WORK ITEM
In the records below, find each line holding the word "will" and copy it.

____ GIVEN RECORDS

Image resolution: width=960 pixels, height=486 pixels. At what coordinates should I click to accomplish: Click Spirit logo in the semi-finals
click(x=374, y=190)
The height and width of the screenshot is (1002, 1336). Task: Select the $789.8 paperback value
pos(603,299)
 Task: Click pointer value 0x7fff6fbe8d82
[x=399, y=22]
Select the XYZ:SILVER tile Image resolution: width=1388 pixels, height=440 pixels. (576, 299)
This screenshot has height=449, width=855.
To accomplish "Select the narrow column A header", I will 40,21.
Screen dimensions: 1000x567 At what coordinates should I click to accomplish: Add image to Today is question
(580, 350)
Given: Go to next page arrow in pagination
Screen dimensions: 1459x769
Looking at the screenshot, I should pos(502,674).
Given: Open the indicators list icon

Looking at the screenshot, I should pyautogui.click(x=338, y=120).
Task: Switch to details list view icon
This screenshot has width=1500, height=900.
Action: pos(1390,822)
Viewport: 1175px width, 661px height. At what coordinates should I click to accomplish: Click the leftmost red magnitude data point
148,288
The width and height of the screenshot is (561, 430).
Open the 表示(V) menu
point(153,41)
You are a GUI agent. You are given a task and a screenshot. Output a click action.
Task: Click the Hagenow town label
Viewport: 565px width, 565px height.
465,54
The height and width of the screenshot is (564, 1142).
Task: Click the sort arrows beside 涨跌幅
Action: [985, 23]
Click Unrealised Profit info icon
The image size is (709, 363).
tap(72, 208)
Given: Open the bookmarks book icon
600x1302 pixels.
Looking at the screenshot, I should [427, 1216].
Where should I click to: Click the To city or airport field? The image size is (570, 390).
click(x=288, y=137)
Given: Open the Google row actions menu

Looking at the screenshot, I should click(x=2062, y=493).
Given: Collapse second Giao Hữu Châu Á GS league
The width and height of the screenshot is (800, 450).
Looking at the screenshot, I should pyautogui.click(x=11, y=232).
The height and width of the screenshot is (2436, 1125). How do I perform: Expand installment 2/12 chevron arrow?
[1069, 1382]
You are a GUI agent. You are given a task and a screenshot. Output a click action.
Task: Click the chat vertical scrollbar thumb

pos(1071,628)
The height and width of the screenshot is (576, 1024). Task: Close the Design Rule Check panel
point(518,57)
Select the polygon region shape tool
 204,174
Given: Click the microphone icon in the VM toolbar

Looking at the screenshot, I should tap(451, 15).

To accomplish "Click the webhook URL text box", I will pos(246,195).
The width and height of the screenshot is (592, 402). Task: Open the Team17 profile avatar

________

RESULT OF THIS TASK
To accomplish "Select the narrow column A header", I will 40,21.
To accomplish "Click the webhook URL text box", I will pos(246,195).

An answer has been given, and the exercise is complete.